Human histocompatibility antigen mutants immunoselected in vitro. Biochemical analysis of a mutant which synthesizes an altered HLA-A2 heavy chain.

Immunoselection with HLA-A2 or HLA-A1 specific alloantisera has been utilized to isolate spontaneously arising and mutagen-induced variants from the B lymphoblastoid cell line T5-1 (HLA haplotypes DR3, B8, A1 and DR1, B27, Cw1, A2). Such variants are characterized by reduced reactivity with alloantisera of the selecting specificity, but normal reactivity with alloantisera directed to the other HLA specificities of T5-1. Biochemical analysis reveals two classes of variants. In all HLA-A1 and some HLA-A2 variants, the heavy chain in question cannot be detected; however, in other HLA-A2 variants, a structurally altered HLA-A2 heavy chain is found.
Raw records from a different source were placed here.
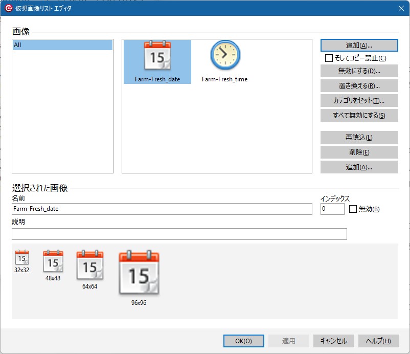Confirm with the OK(O) button
410x354 pixels.
click(243, 341)
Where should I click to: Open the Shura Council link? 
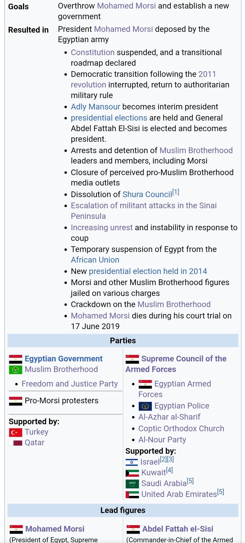(x=147, y=194)
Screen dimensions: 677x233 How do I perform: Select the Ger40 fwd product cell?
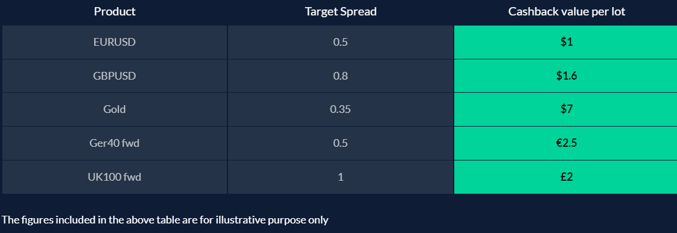pyautogui.click(x=114, y=143)
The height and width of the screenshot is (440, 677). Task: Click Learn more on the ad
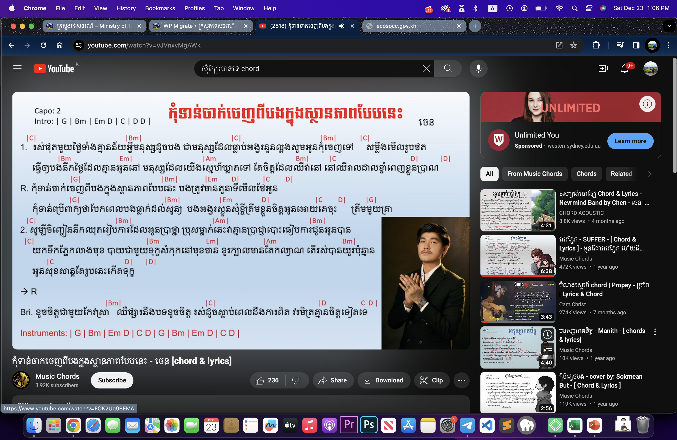(x=630, y=141)
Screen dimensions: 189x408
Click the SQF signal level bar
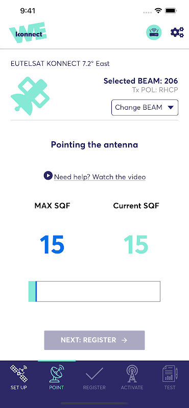click(95, 291)
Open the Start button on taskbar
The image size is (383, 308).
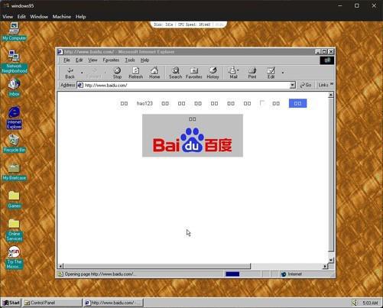[x=11, y=303]
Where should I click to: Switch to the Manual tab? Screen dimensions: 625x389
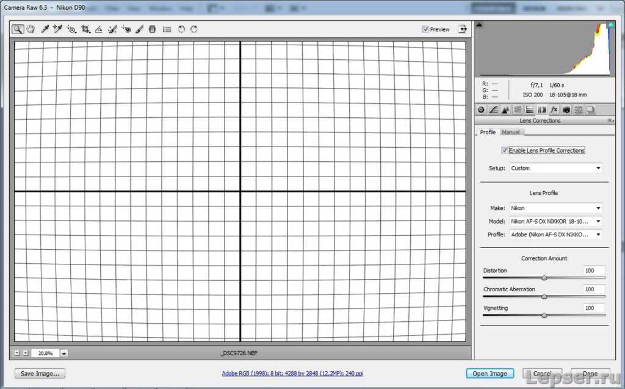(511, 133)
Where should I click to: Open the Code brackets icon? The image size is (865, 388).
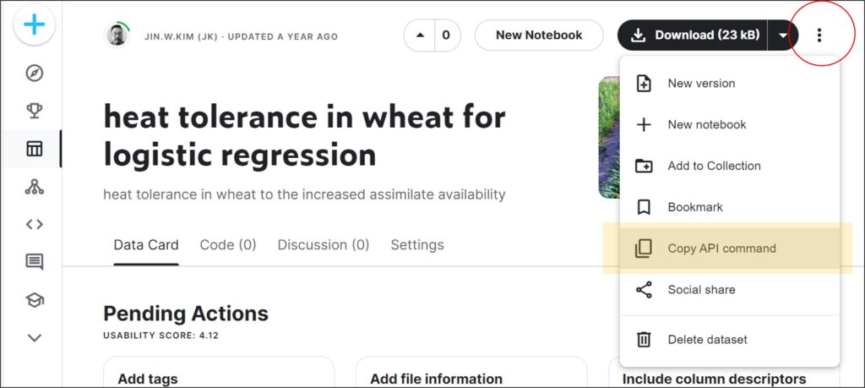coord(34,224)
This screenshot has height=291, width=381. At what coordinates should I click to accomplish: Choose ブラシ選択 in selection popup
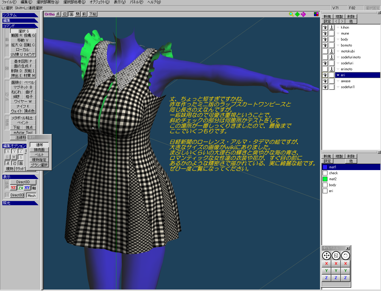pyautogui.click(x=39, y=165)
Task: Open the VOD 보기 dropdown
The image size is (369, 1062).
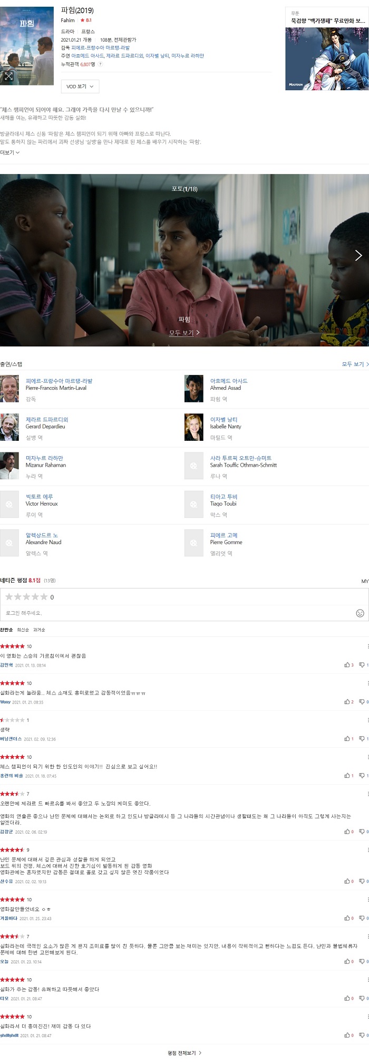Action: [80, 86]
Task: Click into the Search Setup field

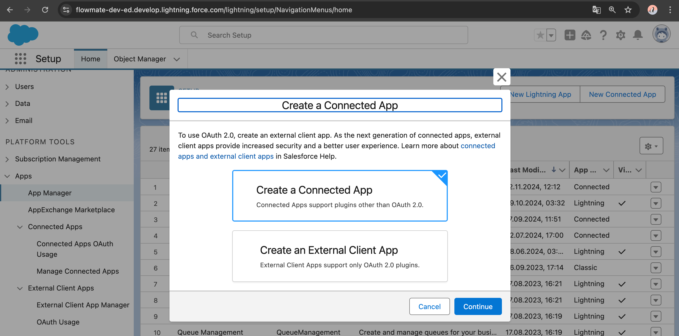Action: [x=323, y=35]
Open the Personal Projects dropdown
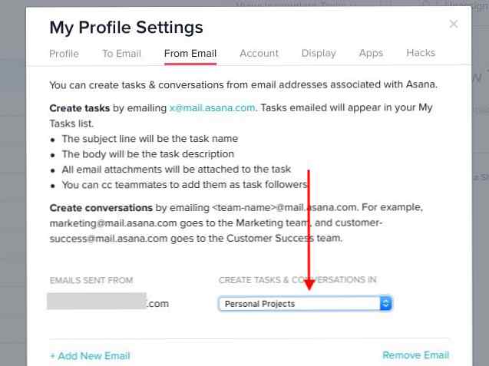489x366 pixels. (305, 304)
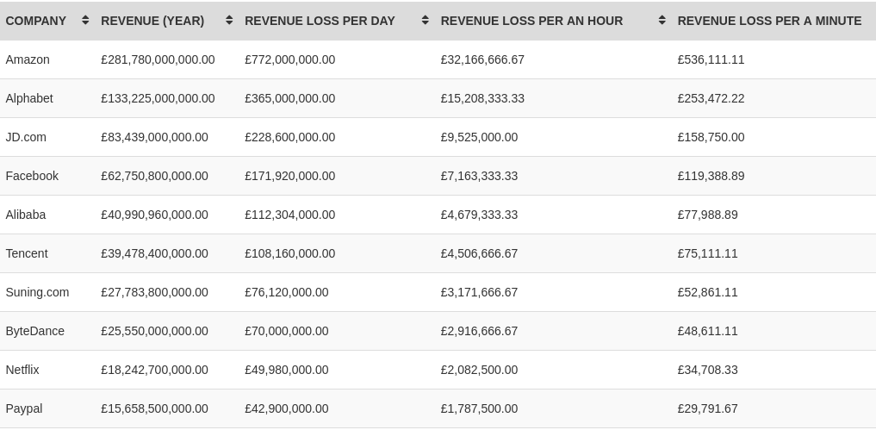Click the Company column header text
876x430 pixels.
coord(36,21)
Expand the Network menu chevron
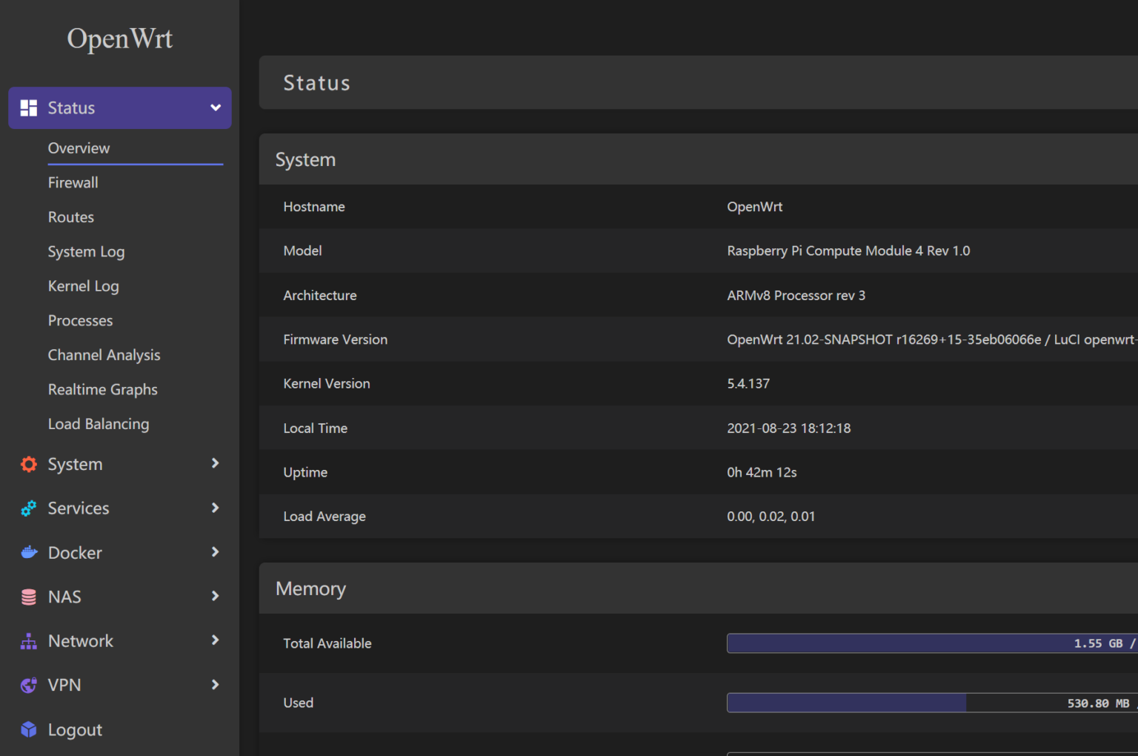The image size is (1138, 756). pyautogui.click(x=215, y=640)
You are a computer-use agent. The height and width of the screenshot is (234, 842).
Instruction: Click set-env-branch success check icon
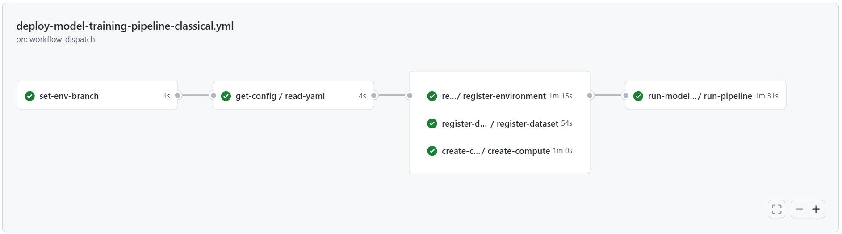coord(29,96)
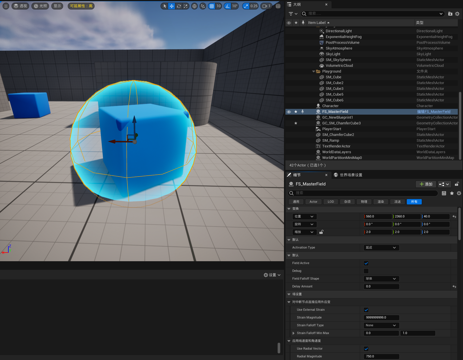The width and height of the screenshot is (463, 360).
Task: Click the Strain Magnitude value field
Action: [381, 318]
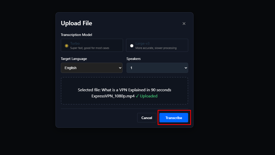
Task: Open the Speakers count dropdown
Action: [x=157, y=68]
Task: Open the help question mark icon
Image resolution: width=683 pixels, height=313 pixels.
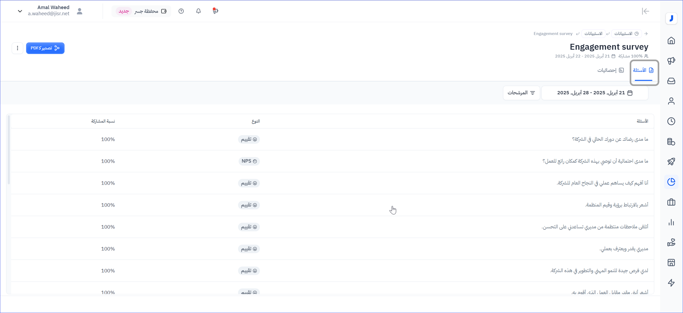Action: (x=181, y=11)
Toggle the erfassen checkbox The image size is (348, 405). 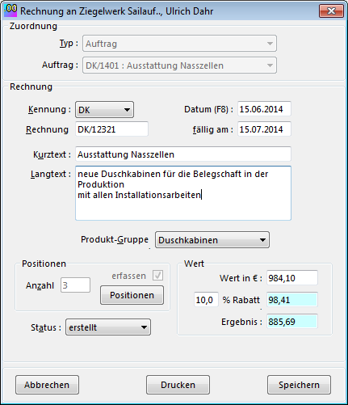point(157,275)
In the HLA-A2 variant 6.6.5, this heavy chain is glycosylated and thus has presumably been inserted into the rough endoplasmic reticulum membrane in vivo. However, unlike all other HLA heavy chains, the 6.6.5 HLA-A2 heavy chain does not associate with beta 2-microglobulin, does not undergo processing of its high mannose oligosaccharide, and does not migrate to the cell surface, although it is relatively stably expressed within the cell. We suggest that the primary defect in these cells is the failure of the 6.6.5 HLA-A2 heavy chain to associate stably with beta 2-microglobulin. It is likely that the observed structural alteration in this heavy chain reflects a change in amino acid sequence, and thus, a mutation in the structural gene encoding HLA-A2.